On Fri, Feb 6, 2026 at 11:46 AM Markus Armbruster <[email protected]> wrote:
> > In particular, because parse_array() and parse_object() can assume
> > that the opening bracket/brace is not anymore in the token stream, it
> > is now apparent that the first entry of an array incorrectly used the
> > '[' character (stored in "token") as its location.
>
> For a value of "apparent".  Not sure I would've seen it without your
> heads up.

Me neither - I found it only while reviewing my own changes. :)

> I believe you're talking about
>
>         obj = parse_value(ctxt);
>         if (obj == NULL) {
>             parse_error(ctxt, token, "expecting value");
>             goto out;
>         }
>
> where @token indeed holds the array's '['.

Correct.

>         parse_error(ctxt, NULL, "premature EOI");
>
> These bad arguments are all masked by parse_error() completely ignoring
> its argument!  We tell users what's wrong with the input, but telling
> them where it's wrong has been TODO since the initial commit in 2009[*].
> I see your PATCH 5 finally takes care of it.
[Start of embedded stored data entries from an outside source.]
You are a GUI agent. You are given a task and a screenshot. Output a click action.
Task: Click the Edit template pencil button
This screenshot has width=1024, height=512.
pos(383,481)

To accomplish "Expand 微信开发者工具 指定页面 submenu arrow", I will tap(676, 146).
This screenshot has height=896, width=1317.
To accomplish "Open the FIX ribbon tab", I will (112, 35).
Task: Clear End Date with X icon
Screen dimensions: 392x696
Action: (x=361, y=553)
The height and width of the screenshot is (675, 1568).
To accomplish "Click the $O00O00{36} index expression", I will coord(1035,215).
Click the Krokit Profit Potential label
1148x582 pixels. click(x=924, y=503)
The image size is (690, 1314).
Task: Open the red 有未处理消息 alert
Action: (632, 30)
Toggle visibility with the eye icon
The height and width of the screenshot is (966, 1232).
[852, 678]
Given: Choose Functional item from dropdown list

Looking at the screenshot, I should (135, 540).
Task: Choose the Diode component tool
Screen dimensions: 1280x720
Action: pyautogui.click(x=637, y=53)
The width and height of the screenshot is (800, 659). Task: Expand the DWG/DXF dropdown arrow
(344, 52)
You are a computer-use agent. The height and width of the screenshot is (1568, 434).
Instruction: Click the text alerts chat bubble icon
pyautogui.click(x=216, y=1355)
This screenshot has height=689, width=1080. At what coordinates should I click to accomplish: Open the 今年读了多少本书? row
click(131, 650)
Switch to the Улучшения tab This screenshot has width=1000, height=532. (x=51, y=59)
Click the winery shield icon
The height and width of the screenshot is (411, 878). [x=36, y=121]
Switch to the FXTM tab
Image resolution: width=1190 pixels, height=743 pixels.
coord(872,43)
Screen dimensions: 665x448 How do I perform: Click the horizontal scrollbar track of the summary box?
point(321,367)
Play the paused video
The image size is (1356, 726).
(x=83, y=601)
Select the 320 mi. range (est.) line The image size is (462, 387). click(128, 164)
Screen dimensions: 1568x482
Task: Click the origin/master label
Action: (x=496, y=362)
Yep, the clearer distinction between the parser and streamer helps a
little in that respect.

> > -    key_obj = parse_value(ctxt);
> > +    key_obj = parse_value(ctxt, token);
> >      key = qobject_to(QString, key_obj);
> >      if (!key) {
> > -        parse_error(ctxt, peek, "key is not a string in object");
> > +        parse_error(ctxt, token, "key is not a string in object");
> >          goto out;
> >      }
> >
>
> @peek isn't exactly a great name, but @token tells me even less.
> @first_token?

Possibly - though it all goes away since the parser becomes a state
machine, and the only separate functions that survive are for
one-token literals; which is why I just went simply with "token"
everywhere (as in, "next token" or "lookahead that led the parser to
call this function").

> >  static QObject *parse_object(JSONParserContext *ctxt)
> >  {
> >      QDict *dict = NULL;
> > -    JSONToken *token, *peek;
> > -
> > -    token = parser_context_pop_token(ctxt);
> > -    assert(token && token->type == JSON_LCURLY);
> > +    const JSONToken *token;
>
> Before the patch, parse_object() parses the entire object, as its name
> indicates, with the precondition that the lookahead is '{'.
>
> After the patch, it parses the part of the object after the '{'.  Hmm.
>
> We could pass it the first token, like we do for all the other parsing
> functions except this one and parse_array(), and keep the assertion.
> I'd prefer that, but it's a matter of taste.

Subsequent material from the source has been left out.